Work to complete:
Within the lines below, the span from the line with "Click the Billing card icon" to the line with "The width and height of the screenshot is (614, 221).", both ends included, is to be reproduced exactly, with pictures omitted.

(Screenshot grounding data)
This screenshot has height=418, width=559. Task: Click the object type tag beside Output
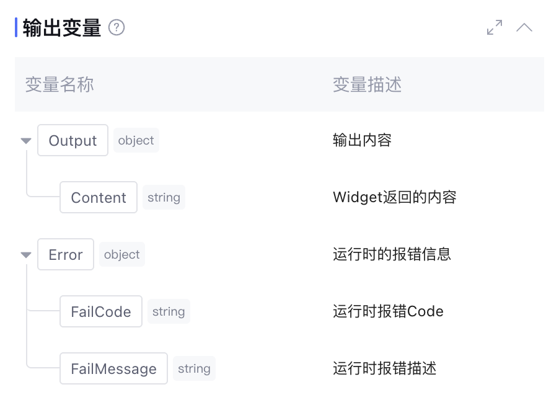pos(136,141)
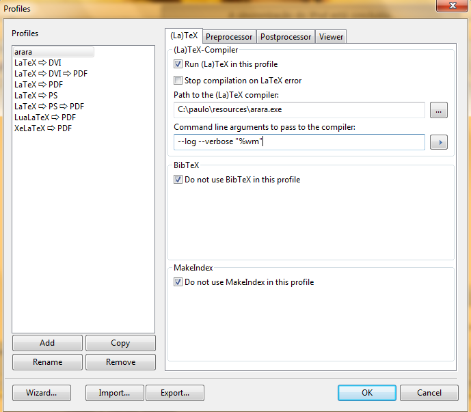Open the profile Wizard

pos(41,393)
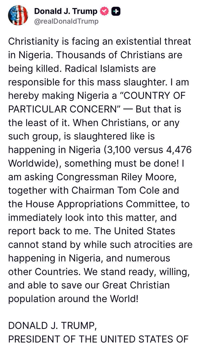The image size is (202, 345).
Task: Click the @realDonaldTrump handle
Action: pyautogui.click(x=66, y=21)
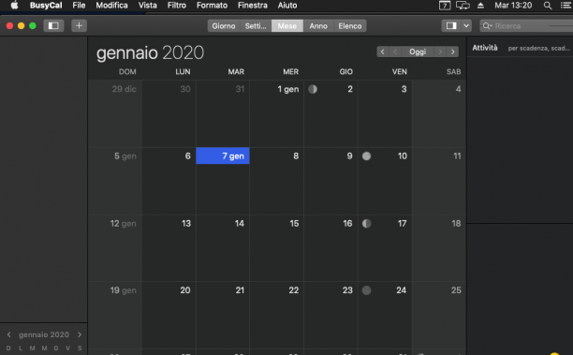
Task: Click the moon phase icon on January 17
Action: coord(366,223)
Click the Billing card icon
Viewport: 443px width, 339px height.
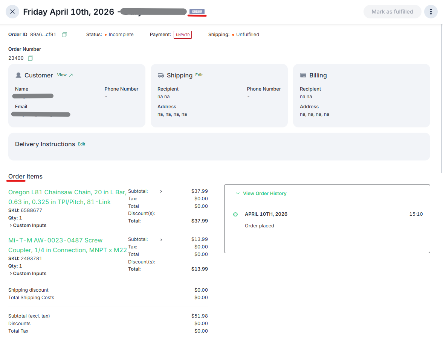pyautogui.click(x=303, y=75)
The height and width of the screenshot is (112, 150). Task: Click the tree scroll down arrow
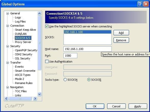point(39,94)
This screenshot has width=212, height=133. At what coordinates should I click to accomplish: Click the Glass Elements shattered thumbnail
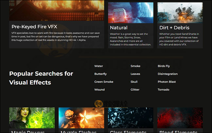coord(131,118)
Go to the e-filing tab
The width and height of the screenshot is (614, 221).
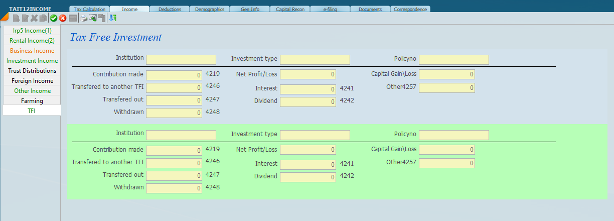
--
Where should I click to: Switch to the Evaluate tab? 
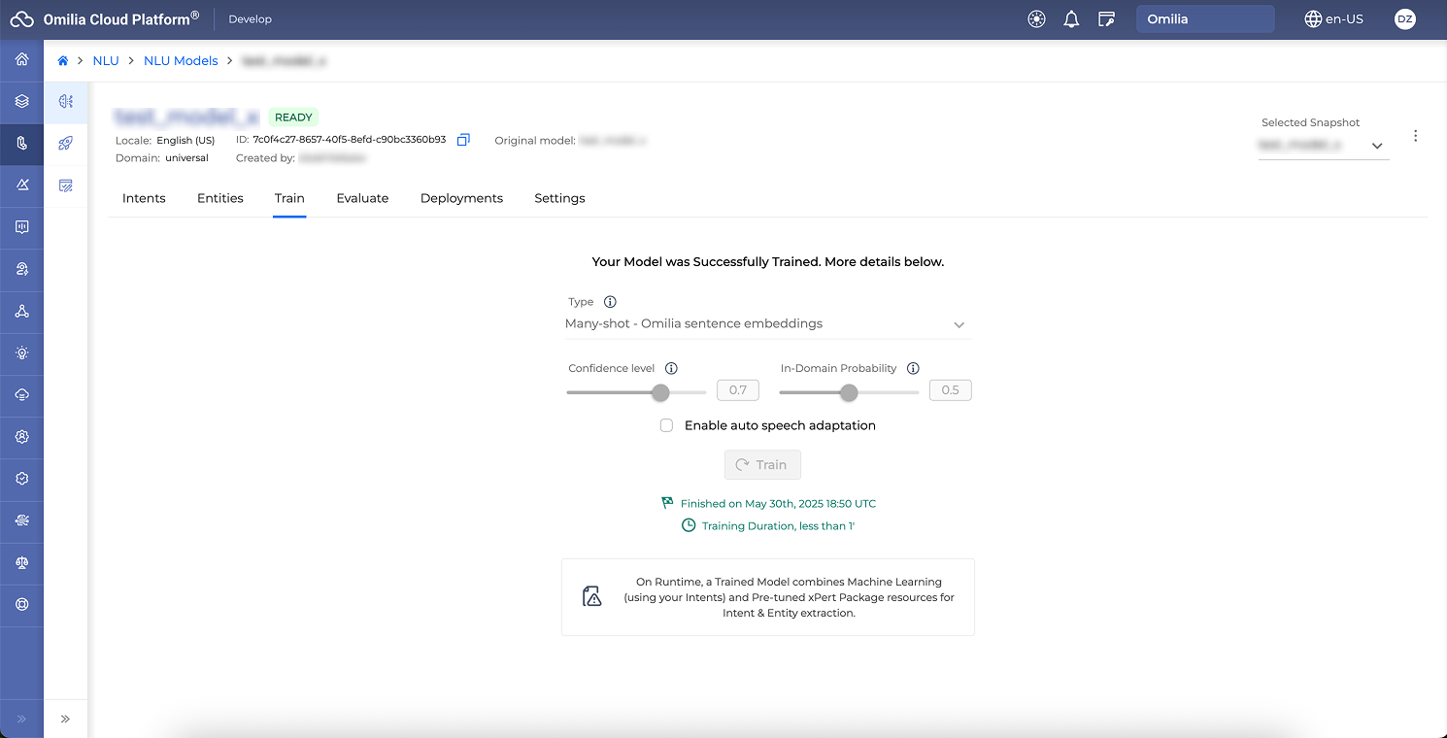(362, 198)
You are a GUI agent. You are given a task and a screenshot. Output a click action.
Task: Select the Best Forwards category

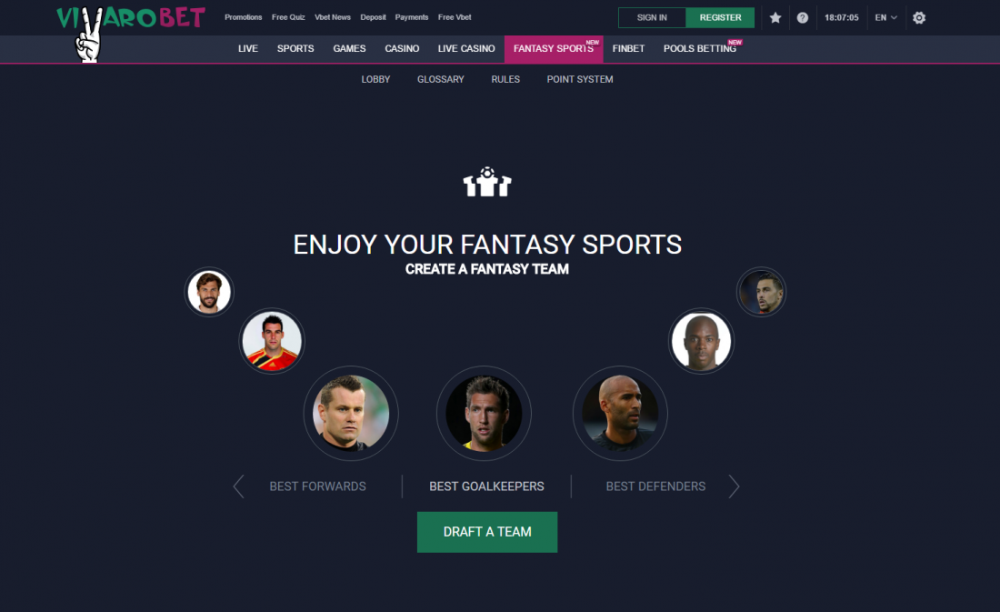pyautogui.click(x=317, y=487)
==
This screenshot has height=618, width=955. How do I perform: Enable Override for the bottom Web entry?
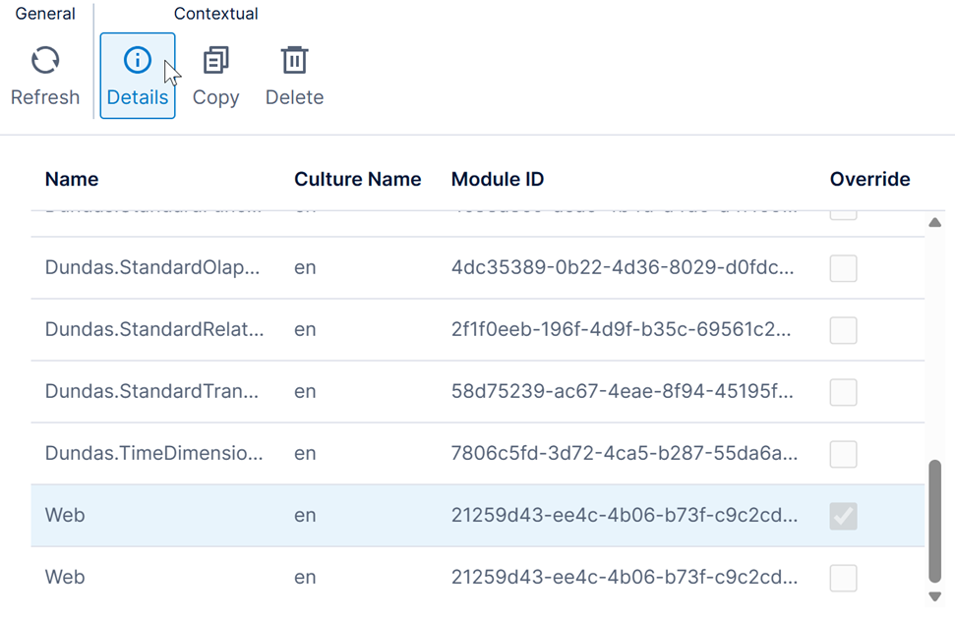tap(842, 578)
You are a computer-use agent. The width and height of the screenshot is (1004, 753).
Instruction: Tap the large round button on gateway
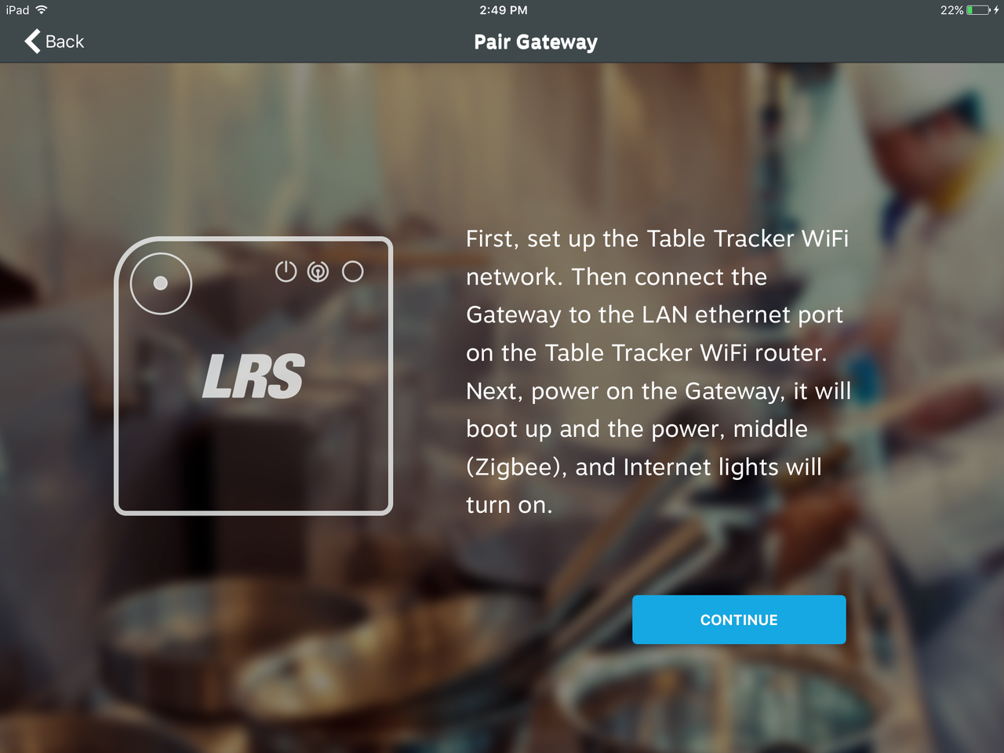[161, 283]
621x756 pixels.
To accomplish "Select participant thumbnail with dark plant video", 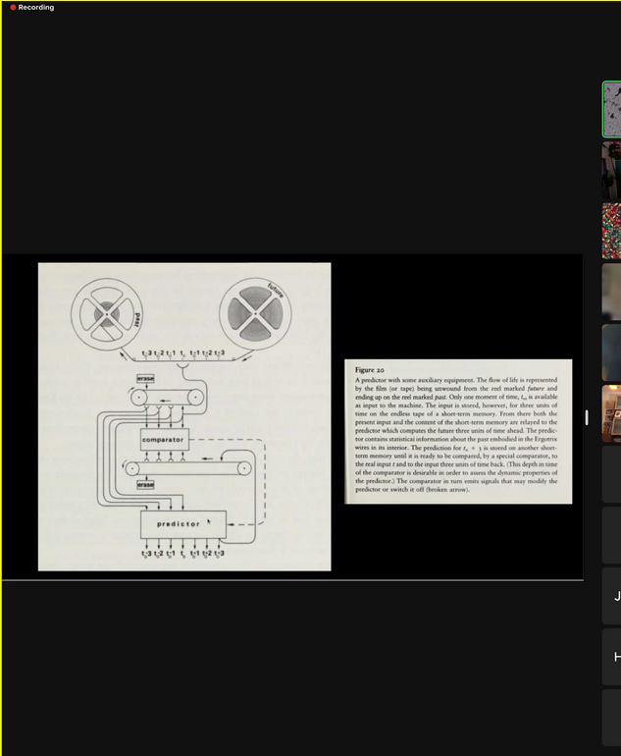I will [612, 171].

Written answer:
Click the Billing card icon
Viewport: 443px width, 339px height.
pyautogui.click(x=303, y=75)
The height and width of the screenshot is (112, 150). Task: Click the tree scroll down arrow
point(39,94)
This screenshot has width=212, height=133. At what coordinates should I click to accomplish: Click the Glass Elements shattered thumbnail
coord(131,118)
Go to the e-filing tab
The width and height of the screenshot is (614, 221).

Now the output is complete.